Turkey's border with Greece saw a new wave of illegal migrants trying to reach Europe. Seemingly organized, hundreds of migrants, mainly from Afghanistan, Iran and other countries, headed to Edirne province situated on the border on Thursday and Friday only to be stopped by police and gendarmerie troops who stepped up measures in Edirne and nearby cities to stop the influx. Nearly 1,000 migrants were intercepted in Edirne and neighboring Tekirdağ in operations in two days. Security forces already stopped 16,318 illegal migrants in the region bordering Greece in the first three months of 2019. Edirne, in particular, saw a massive crackdown on illegal migrants who were rounded up in downtown districts, at checkpoints set up on roads leading to the city and at the province's main bus station.
Illegal migrants are being accommodated at local migration centers in the province. On Thursday and Friday, at least 496 migrants, all Iranian nationals, were stopped in the province. Local media outlets say migrants are largely those traveling in groups and believed to be members of online groups entitled "Journey to Hope" and "Hope Convoy." These groups on social media websites give a platform to migrants to exchange information on ways to migrate and often encourage them to travel en masse so that they can force their way into other countries from Turkey.
Some arrive in buses and others travel in taxis, mainly from Istanbul, the country's most populated city, east of Edirne. Crowds of migrants gathered in Edirne are reminiscent of another mass illegal migrant attempt four years ago. In 2015, Syrian migrants heard rumors that European countries would admit more refugees and frustrated with the lack of support by the European Union to their plight had started a mass walk from Istanbul to Edirne before being stopped by police on the highway. Those migrants were later relocated to other Turkish cities after police convinced them to stop their attempt.
Upon finding out about the new mass attempt, the migration authority cooperated with police and gendarme to launch inspections across the city to detect migrants. Some were found in hotels and others in abandoned buildings, resting before an attempt to cross the border on foot. The Demirören News Agency reported 700 migrants, mostly Afghan and Iranian nationals traveling in cars and buses, were stopped on the Trans-European Motorway in the Ergene district of Tekirdağ that neighbors Edirne and other areas of the province on Thursday and Friday. The agency reported that migrants were traveling to Edirne, where they'd agreed to meet on social media websites.

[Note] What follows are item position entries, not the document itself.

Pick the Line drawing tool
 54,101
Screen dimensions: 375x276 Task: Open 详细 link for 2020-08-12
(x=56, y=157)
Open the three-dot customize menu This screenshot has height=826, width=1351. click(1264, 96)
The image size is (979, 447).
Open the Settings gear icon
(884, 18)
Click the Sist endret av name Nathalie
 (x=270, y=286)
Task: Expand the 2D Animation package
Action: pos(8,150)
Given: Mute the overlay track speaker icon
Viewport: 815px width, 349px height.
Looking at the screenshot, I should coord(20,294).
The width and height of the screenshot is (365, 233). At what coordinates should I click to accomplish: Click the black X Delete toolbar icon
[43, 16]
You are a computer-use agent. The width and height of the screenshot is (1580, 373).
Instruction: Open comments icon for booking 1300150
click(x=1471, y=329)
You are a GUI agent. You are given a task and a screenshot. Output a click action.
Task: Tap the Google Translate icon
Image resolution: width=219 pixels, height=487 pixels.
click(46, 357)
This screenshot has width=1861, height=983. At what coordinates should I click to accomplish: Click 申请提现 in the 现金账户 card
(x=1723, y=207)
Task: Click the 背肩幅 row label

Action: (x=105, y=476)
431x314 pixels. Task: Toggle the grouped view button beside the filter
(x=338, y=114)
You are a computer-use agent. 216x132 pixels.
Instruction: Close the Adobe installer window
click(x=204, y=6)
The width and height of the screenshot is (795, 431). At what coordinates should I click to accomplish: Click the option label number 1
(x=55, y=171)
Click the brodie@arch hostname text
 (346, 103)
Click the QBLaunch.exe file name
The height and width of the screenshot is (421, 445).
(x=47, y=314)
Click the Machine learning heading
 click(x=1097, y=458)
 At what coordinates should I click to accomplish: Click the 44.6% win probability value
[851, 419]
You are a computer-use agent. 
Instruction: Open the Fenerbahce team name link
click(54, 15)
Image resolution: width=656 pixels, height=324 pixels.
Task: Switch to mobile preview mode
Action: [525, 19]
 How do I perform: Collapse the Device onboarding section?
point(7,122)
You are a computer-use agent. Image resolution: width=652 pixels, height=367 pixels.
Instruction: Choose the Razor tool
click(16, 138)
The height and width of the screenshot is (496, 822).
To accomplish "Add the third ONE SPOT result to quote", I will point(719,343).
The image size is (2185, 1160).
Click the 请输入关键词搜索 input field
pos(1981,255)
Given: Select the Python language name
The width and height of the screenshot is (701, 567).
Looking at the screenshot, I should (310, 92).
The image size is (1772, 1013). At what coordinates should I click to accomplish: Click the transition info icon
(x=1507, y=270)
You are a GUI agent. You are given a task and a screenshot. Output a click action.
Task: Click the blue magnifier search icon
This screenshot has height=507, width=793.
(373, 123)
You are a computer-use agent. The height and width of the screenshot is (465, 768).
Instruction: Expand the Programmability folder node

The border in Edirne is better policed compared to the Aegean coast of Turkey where the Turkish Coast Guard struggles to stop dinghies departing from the long coastline to the nearby Greek islands. Still, desperate migrants prefer the land border, especially in the winter months when a safe journey through the Aegean is nearly impossible.The situation was more or less the same in Greece where hundreds of migrants and refugees gathered near the country's northern border with North Macedonia on Thursday and Friday. Small groups arrived at a field next to the Diavata migrant camp near the border on Thursday, and by Friday morning, a large number of tents were pitched in a field. Most were motivated by social media calls for an organized movement to cross Greece's border. Greek Migration Minister Dimitris Vitsas had called on migrants to return to accommodation centers, claiming that the rumor that the border would be opened, which spread online, was "a lie."
Police was dispatched to the field to convince the migrants. Greece is home to tens of thousands of refugees and migrants from Syria, Iraq and Afghanistan that sought to cross into other European Union countries before Balkan countries neighboring Greece shut their borders three years ago, effectively closing the only viable route to northern Europe. In Athens, asylum seekers gathered in the main railway station to demand access to the border and passage to other countries. This protest was sparked by calls on social media to cross into North Macedonia, pledging support by human rights groups to assist them in their journey. A report by Agence France-Presse (AFP) says migrants shouted "Germany" at the protest, referring to the European Union country with the highest reception rate for migrants. AFP also reported that skirmishes broke out between migrants and riot police at the Diavata camp on Thursday and Friday.
"It is a message that Europe must understand that this is a problem demanding a European solution," Miltiadis Klapas, secretary-general of the migration ministry of Greece, told reporters at the station.